“Chiediti se sono felice”, a Lamezia il quarto incontro del progetto per i giovani
Venerdì 6 febbraio all’istituto Perri-Pitagora-Don Milani confronto su bullismo, benessere emotivo e responsabilità sociale
Si terrà venerdì 6 febbraio 2026, alle ore 9.30, nell’Auditorium dell’Istituto Comprensivo “Perri–Pitagora–Don Milani” di Lamezia Terme, il quarto appuntamento del progetto “Chiediti se sono felice”, rivolto agli studenti delle classi terze della scuola secondaria di primo grado. L’iniziativa è ideata da Alfonso Toscano, presidente dell’associazione “Il Dono – Volontariato Regionale Trapiantati Epatici”, e da Annamaria Stanganelli, già garante regionale della Salute, con l’obiettivo di stimolare nei giovani una riflessione profonda sul benessere emotivo, sul rispetto dell’altro e sulla responsabilità individuale e collettiva attraverso testimonianze dirette e momenti di confronto.
Ad aprire l’incontro saranno i saluti istituzionali del dirigente scolastico Giuseppe De Vita, del prefetto di Catanzaro Castrese De Rosa e della senatrice Tilde Minasi, componente della Commissione parlamentare d’inchiesta sul femminicidio e della Commissione parlamentare antimafia. Nel corso della mattinata interverranno il vice questore Concetta Gangemi, dirigente reggente del Commissariato di Polizia di Stato di Lamezia Terme, e l’ispettore della Polizia di Stato dell’Ufficio Anticrimine Antonio Villella, che affronteranno in modo specifico le tematiche del bullismo e del cyberbullismo. A moderare l’incontro sarà la giornalista Letizia Varano.

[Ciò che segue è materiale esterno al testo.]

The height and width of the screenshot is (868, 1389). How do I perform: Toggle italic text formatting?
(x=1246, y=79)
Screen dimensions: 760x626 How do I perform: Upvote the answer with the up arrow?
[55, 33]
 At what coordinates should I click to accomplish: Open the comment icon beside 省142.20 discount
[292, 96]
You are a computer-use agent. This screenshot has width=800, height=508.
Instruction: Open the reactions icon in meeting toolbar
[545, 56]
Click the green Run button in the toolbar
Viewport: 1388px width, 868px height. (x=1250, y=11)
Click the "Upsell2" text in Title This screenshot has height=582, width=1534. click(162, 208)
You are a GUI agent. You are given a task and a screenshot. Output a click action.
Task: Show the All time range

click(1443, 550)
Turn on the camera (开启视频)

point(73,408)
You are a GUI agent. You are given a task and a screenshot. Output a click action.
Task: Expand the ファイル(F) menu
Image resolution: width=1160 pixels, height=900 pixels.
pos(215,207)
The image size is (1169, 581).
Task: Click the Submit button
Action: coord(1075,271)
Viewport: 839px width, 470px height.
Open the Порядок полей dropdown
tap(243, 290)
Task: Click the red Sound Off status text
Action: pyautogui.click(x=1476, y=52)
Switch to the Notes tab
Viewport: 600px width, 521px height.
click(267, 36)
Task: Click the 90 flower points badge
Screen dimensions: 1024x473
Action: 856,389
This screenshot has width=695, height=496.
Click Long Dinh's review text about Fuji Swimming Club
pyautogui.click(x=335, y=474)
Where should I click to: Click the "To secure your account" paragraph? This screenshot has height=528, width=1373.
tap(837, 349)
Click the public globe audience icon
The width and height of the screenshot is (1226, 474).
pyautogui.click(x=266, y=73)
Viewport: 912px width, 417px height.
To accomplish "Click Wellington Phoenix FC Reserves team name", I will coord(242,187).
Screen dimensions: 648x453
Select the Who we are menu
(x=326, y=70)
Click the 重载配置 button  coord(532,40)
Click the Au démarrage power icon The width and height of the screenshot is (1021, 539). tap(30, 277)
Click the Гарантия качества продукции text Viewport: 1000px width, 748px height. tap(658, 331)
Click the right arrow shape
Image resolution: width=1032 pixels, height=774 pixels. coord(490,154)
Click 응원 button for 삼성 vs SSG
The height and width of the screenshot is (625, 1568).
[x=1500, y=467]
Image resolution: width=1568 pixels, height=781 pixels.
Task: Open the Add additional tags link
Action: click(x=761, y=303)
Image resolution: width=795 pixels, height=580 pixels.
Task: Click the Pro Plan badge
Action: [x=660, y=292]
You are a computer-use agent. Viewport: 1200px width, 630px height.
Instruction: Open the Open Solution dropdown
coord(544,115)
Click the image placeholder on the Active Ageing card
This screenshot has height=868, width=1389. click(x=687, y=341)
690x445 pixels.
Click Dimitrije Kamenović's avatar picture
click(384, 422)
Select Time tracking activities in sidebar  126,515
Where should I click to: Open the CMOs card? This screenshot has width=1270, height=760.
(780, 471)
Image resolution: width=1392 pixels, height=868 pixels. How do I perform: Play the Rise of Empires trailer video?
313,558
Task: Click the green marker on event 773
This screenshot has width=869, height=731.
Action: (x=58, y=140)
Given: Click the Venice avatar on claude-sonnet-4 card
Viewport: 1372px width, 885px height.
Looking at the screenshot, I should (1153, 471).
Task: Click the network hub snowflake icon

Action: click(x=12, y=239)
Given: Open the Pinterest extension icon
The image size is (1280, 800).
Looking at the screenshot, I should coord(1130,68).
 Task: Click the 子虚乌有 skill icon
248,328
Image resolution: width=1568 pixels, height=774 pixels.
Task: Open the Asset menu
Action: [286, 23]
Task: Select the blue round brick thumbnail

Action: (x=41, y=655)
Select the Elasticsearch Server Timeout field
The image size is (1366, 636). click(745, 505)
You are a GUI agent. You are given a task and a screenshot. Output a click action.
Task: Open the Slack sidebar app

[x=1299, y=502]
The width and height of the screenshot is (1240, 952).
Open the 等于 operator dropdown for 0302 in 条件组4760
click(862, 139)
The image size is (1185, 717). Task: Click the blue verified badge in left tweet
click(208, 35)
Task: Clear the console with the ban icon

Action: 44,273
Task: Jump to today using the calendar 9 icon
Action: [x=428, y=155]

Ampio spazio sarà dedicato alle testimonianze di forte impatto umano e sociale. Porteranno la propria esperienza Maria Raso Catrambone, madre di Michele Ruffino, vittima di bullismo, Maria Elisabeth Rosanò, orfana di femminicidio, Stefano Angotti, imprenditore che si è ribellato al pizzo, Francesco Cefalà, direttore della Fondazione Trame, Maila Ricca, vittima di bullismo, insieme alla madre Nila Ricciardi, e Alessia Raso, ipovedente e vittima di bullismo.
A rendere ancora più significativo il momento formativo contribuiranno l’esibizione dell’orchestra scolastica dell’istituto, composta da studenti e docenti, e quella del corpo di ballo Sismo, offrendo ai ragazzi un’esperienza capace di unire riflessione, emozione e linguaggi espressivi.
Il progetto “Chiediti se sono felice” è realizzato con il patrocinio della Polizia di Stato e di numerose istituzioni, tra cui la Prefettura e la Questura di Catanzaro, a conferma del suo valore educativo e sociale. L’incontro rappresenta un’importante occasione di ascolto e crescita per gli studenti, grazie a voci autentiche capaci di trasformare il dolore in consapevolezza e l’esperienza personale in responsabilità condivisa.